* Pointing records for text and elements
+++

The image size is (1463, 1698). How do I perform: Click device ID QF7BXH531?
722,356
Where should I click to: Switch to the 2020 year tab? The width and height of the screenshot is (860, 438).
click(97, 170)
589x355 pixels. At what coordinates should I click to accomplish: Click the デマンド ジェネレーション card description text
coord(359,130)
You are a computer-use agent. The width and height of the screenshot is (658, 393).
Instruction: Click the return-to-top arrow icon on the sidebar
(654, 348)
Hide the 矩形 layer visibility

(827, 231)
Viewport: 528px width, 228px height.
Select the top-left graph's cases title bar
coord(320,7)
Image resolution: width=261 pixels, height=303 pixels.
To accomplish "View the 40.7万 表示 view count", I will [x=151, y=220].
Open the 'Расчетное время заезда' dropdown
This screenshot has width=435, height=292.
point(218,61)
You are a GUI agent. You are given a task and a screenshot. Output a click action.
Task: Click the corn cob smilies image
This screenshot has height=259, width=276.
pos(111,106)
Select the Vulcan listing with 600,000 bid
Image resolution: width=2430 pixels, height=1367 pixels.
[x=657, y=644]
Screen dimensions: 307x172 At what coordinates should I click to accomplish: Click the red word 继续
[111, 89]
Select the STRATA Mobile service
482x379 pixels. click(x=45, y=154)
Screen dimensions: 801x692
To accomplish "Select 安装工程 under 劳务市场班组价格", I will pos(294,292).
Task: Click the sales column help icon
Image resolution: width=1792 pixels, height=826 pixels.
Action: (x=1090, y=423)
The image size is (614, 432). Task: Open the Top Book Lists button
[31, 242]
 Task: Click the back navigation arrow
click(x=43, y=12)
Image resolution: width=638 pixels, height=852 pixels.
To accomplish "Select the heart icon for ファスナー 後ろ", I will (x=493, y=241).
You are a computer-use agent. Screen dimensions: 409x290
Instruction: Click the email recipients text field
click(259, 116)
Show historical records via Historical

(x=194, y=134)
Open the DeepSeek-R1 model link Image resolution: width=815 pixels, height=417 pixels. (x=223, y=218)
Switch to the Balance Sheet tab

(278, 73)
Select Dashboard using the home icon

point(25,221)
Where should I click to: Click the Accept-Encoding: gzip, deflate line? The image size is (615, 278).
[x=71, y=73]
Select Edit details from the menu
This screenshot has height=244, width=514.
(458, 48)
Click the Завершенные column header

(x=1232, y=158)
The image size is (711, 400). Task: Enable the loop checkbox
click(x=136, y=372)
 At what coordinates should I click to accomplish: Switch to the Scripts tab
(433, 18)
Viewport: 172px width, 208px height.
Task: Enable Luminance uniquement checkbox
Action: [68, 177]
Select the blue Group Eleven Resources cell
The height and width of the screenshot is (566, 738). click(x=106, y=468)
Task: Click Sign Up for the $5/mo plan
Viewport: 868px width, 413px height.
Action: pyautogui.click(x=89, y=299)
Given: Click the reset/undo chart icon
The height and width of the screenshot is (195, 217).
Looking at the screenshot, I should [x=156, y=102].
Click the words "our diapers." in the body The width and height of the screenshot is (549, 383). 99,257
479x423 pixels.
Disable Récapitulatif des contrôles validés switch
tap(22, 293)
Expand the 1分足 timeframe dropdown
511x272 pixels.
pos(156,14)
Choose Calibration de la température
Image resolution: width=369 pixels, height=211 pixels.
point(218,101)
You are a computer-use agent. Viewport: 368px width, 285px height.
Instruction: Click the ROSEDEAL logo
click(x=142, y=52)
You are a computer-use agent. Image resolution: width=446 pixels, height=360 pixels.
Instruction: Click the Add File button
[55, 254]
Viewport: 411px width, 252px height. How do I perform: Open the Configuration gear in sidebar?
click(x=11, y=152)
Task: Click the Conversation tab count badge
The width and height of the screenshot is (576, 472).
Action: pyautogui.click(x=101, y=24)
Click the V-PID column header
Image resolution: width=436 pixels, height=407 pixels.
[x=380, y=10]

+++

* Problem statement
Pull out every line in the records above that includes the string "Where". Treat uppercase and lowercase as different.

* Output
Where should I click to: Switch to the 2020 year tab? The width and height of the screenshot is (860, 438).
Where should I click to: Click the Accept-Encoding: gzip, deflate line? The image size is (615, 278).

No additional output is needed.